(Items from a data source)
>> Start

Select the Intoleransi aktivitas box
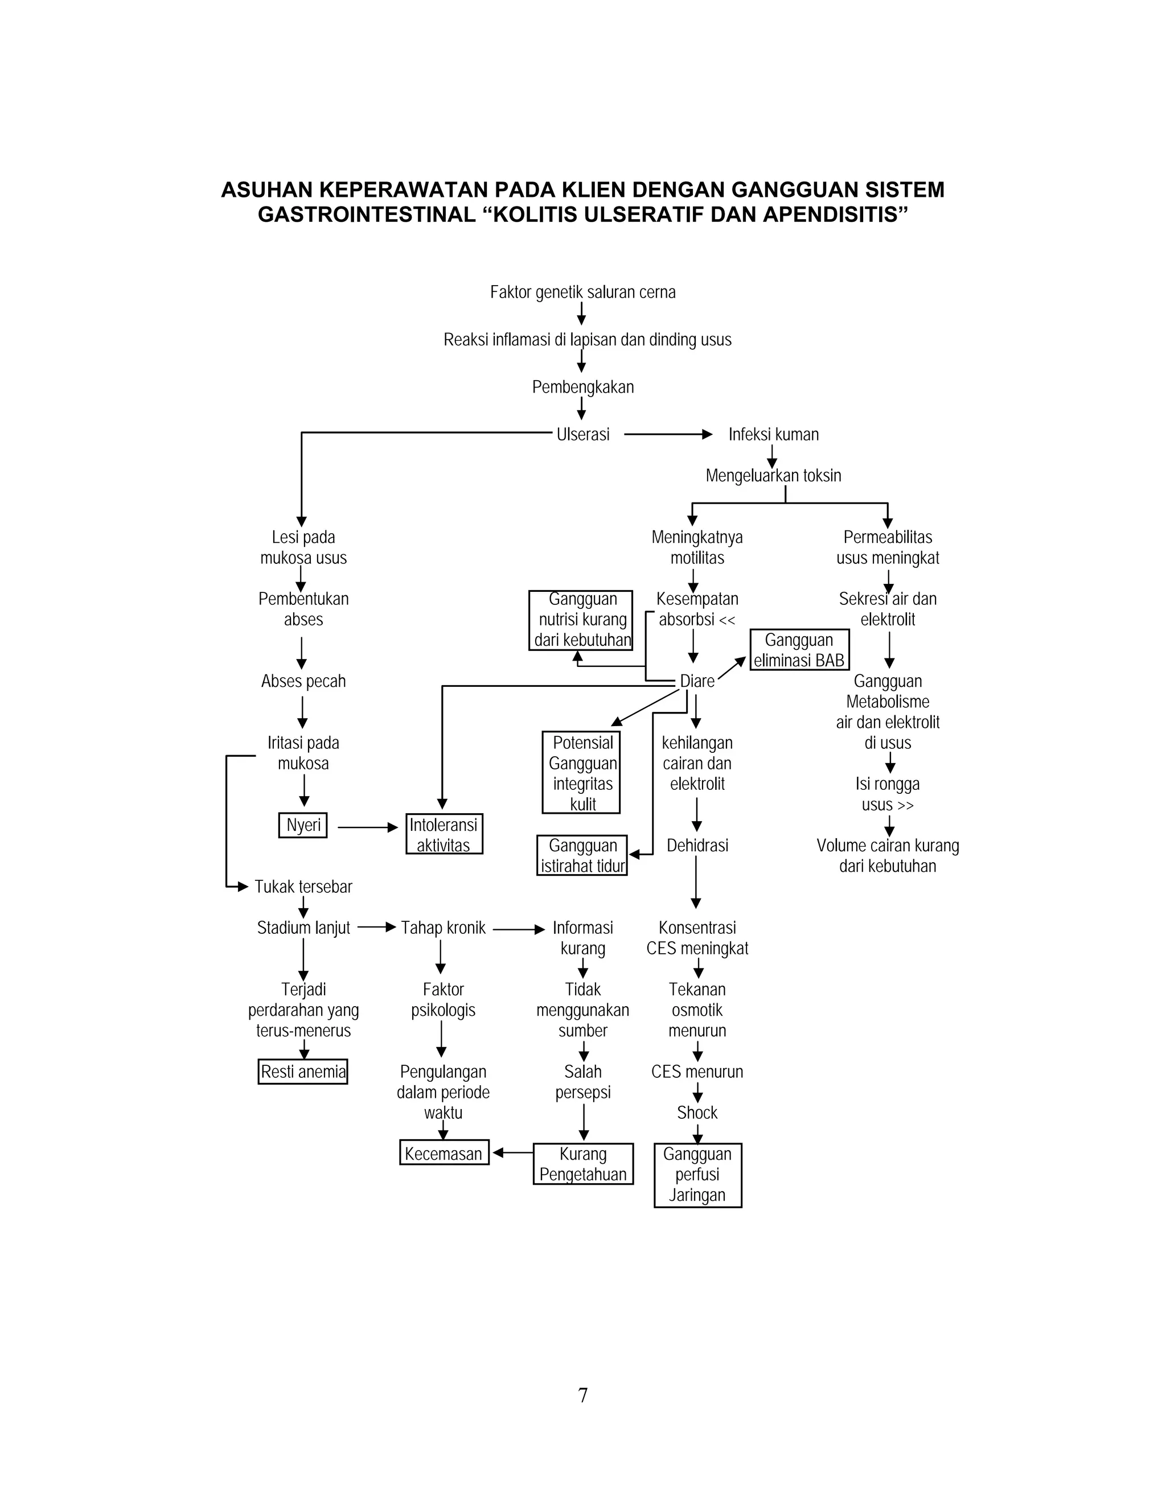[x=444, y=834]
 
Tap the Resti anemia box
[x=302, y=1072]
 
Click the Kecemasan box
[x=444, y=1153]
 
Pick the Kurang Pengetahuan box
[x=583, y=1164]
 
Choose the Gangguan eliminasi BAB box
[x=799, y=650]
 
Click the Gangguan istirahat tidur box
[x=582, y=855]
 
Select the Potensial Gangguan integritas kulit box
[x=582, y=773]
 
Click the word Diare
[x=697, y=682]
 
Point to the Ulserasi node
[x=583, y=434]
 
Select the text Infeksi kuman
[x=773, y=434]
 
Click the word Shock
[x=697, y=1113]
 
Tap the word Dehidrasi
[x=697, y=845]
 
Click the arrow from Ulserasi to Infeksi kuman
[x=667, y=434]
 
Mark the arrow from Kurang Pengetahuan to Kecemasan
[x=512, y=1152]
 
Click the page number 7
[x=583, y=1395]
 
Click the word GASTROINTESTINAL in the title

>> End

◆ **Description of the task**: Copy everything from the line containing "Tap the word Dehidrasi" down to the end of the material, switching "Click" to "Select" and keeping everything else the same.

◆ **Answer to the task**:
Tap the word Dehidrasi
[x=697, y=845]
 
Select the arrow from Ulserasi to Infeksi kuman
[x=667, y=434]
 
Mark the arrow from Kurang Pengetahuan to Kecemasan
[x=512, y=1152]
 
Select the page number 7
[x=583, y=1395]
 
Select the word GASTROINTESTINAL in the title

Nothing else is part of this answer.